__Assignment__
In the lines below, look for "agent". Copy each line where it appears.

__Data to process__
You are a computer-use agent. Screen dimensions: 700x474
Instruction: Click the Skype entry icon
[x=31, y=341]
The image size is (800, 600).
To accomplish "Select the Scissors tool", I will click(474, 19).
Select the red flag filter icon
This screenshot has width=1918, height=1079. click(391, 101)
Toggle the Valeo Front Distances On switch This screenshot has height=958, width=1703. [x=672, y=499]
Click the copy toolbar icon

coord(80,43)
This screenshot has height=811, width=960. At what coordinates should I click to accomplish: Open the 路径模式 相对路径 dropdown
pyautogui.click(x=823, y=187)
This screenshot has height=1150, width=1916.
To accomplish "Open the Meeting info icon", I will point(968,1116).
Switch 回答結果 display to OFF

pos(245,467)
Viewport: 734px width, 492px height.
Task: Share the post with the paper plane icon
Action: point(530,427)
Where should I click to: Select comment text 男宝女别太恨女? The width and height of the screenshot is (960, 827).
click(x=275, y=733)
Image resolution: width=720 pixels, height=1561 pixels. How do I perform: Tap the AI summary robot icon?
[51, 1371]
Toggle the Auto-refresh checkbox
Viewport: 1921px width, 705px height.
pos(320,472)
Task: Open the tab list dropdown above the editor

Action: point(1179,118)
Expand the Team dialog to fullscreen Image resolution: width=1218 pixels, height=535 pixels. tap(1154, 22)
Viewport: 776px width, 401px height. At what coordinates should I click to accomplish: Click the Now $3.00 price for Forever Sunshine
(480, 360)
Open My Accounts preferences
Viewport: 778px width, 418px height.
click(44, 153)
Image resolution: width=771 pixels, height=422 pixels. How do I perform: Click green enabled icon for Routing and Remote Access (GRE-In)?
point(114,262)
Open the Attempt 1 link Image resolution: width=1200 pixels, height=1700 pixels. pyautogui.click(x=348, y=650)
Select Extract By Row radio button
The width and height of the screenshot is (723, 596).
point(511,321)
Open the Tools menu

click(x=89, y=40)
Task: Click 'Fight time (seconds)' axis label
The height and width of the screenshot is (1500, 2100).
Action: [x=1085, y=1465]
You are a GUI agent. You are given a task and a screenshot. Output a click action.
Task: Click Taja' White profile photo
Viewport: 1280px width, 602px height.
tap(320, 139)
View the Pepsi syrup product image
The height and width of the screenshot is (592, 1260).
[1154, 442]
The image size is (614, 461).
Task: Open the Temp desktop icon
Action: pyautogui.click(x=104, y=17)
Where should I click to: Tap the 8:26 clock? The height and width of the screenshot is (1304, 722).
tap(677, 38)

__Solution for this problem__
You are a computer-use agent. Screen dimensions: 700x474
You are a GUI agent. You are given a task and a screenshot. Output a click action.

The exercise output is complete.